Poor ball handling and playmaking betrayed Michigan the most, and this was just as true the night before against Princeton. In that game, the Michigan power was more than sufficient compensation, however, and Princeton was routed on the boards, 56-34. Still, it was the only game of the weekend that was close- until Bill Bradley, in foul trouble for all of the second half, fouled out with five minutes to go. When Bradley picked up his fourth personal barely a minute into the second half, Princeton was forced to go into an unfamiliar zone defense to protect him. Michigan tore through it when Princeton threatened to close the gap, and the Tigers were never able to challenge seriously.

 

Bradley finished his career the next night with a marvelous performance against Wichita. The score, 118-82 for Princeton, set all kinds of records, and so did Bradley. He made 58 points (22 for 29 from the floor, 14 for 15 from the free-throw line) in as satisfying a climax as could be hoped for in a consolation game. Referee Bob Korte, who had called most of the fouls on Bradley both nights, visited the Princeton locker room after the game. He sought out Bradley and shook his hand. "I wanted to tell you," he said, "that that was the greatest exhibition I ever saw. It was a pleasure to watch, and I wanted to thank you."

 

The game that followed was, in its way, an even more superb team performance by UCLA. The Bruins, confident to the edge of cockiness, were as poised a team of collegians as ever has been assembled. Goodrich was even composed during the ritualistic cutting down of the nets once the game was over, as if UCLA had practiced that, too.
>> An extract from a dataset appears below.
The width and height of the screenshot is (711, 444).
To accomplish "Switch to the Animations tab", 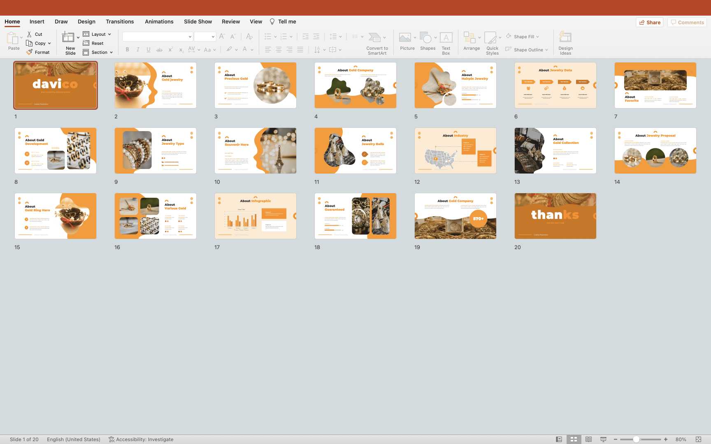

At least part of the reason for such cool demeanor and calculating efficiency can be credited to the UCLA players' long association, individually and collectively, with victory. They find it more familiar than surprising. Goodrich, Goss, Washington and McIntosh all played on championship high school teams. Lynn, playing on three levels of competition in the last three years, has been with teams that lost only four games in this period.

 

Erickson is more of a Johnny-come-lately winner, but he is making up for it. Neither he nor his high school team was much of a basketball success, and in junior college at El Camino he played against the UCLA freshman with so little distinction that Goodrich had no recollection of Erickson when the latter showed up as a varsity teammate the following year. But Erickson is a volleyball ace, a member of the 1964 U.S. Olympic team, and they play volleyball, with two-man teams, all up and down the Southern California beaches on weekends. Many of the teams always have the same players as partners, but Erickson switches around. And they say that the winning team, at San Diego or on up the coast, is usually the one with Erickson. Volleyball, like basketball, is a game of precision leaps and bounds.

 

Finally, there is Edgar Lacey, the sophomore who suddenly began to realize his great potential in the last few weeks. "I really wanted this one," he said, smiling and gratified but quite calm after the Michigan game. "The thing is I've always been a loser. In high school we blew the big game, the finals, two years in a row, and I didn't want that again. I stayed awake till 3 o'clock last night, not just thinking, but really worrying, worrying that somehow I'm going to blow it again. I'm glad I've got a big one now."

 

UCLA, Johnny Wooden and the others have two now. And one of the first things Assistant Coach Jerry Norman said to Wooden after all the players assembled back at the bench, net cut down and in hand, was: "Well, all we have to do now is get to the finals next year, and then just bring in Kenny Washington to see that we win a third one."